▶ Given records:
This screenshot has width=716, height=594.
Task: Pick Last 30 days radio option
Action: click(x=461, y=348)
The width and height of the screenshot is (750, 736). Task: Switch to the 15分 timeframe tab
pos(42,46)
* * *
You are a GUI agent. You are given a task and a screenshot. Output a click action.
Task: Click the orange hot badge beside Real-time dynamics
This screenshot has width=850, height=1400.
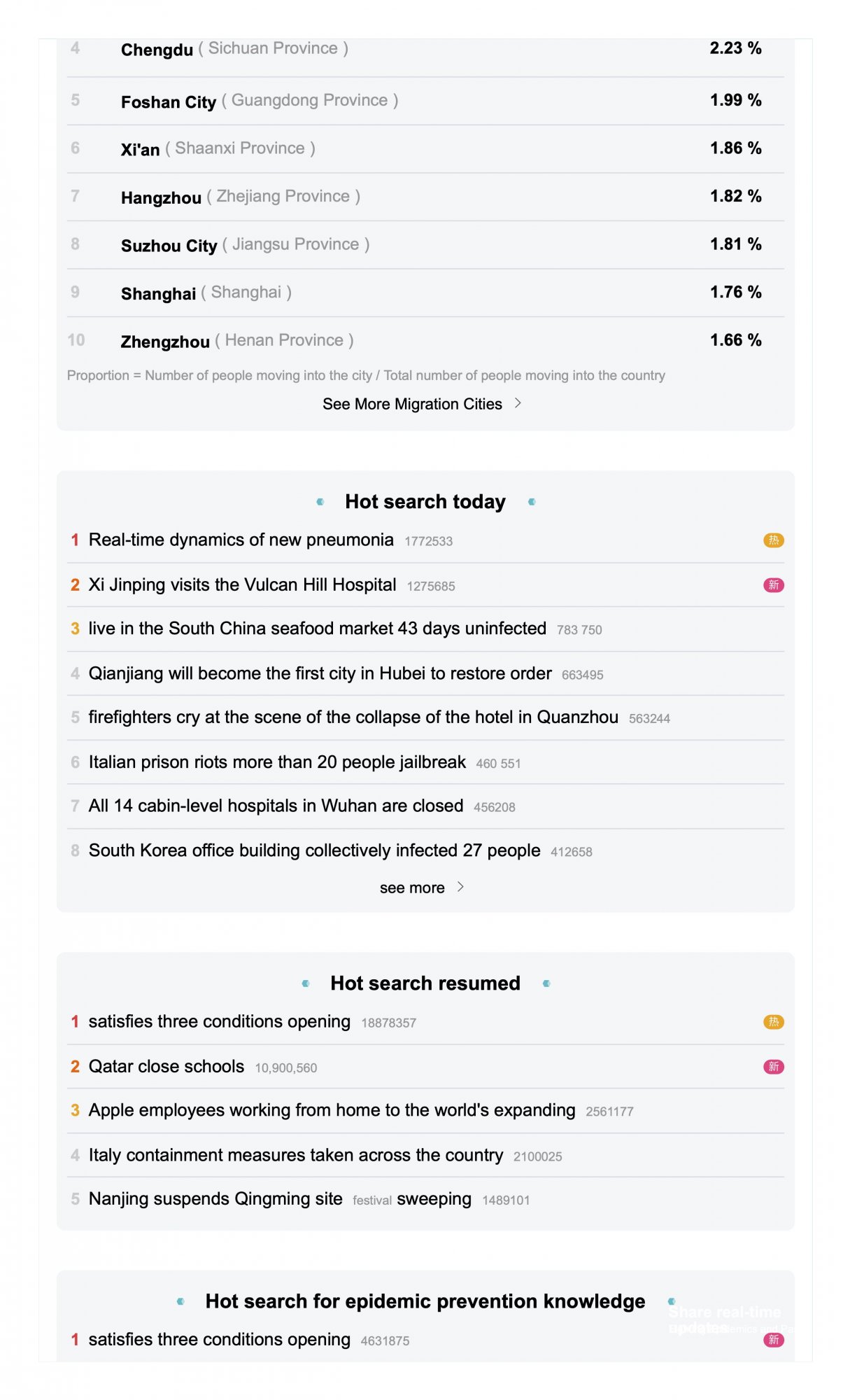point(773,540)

▶ Brief:
Please rewrite everything from the line containing "You are a GUI" down to the line containing "point(773,540)", both included, as a JSON list of strings with one string per line and blank lines left out. Leave the pictures out of your answer.

▶ In response:
[
  "You are a GUI agent. You are given a task and a screenshot. Output a click action.",
  "Task: Click the orange hot badge beside Real-time dynamics",
  "This screenshot has width=850, height=1400.",
  "point(773,540)"
]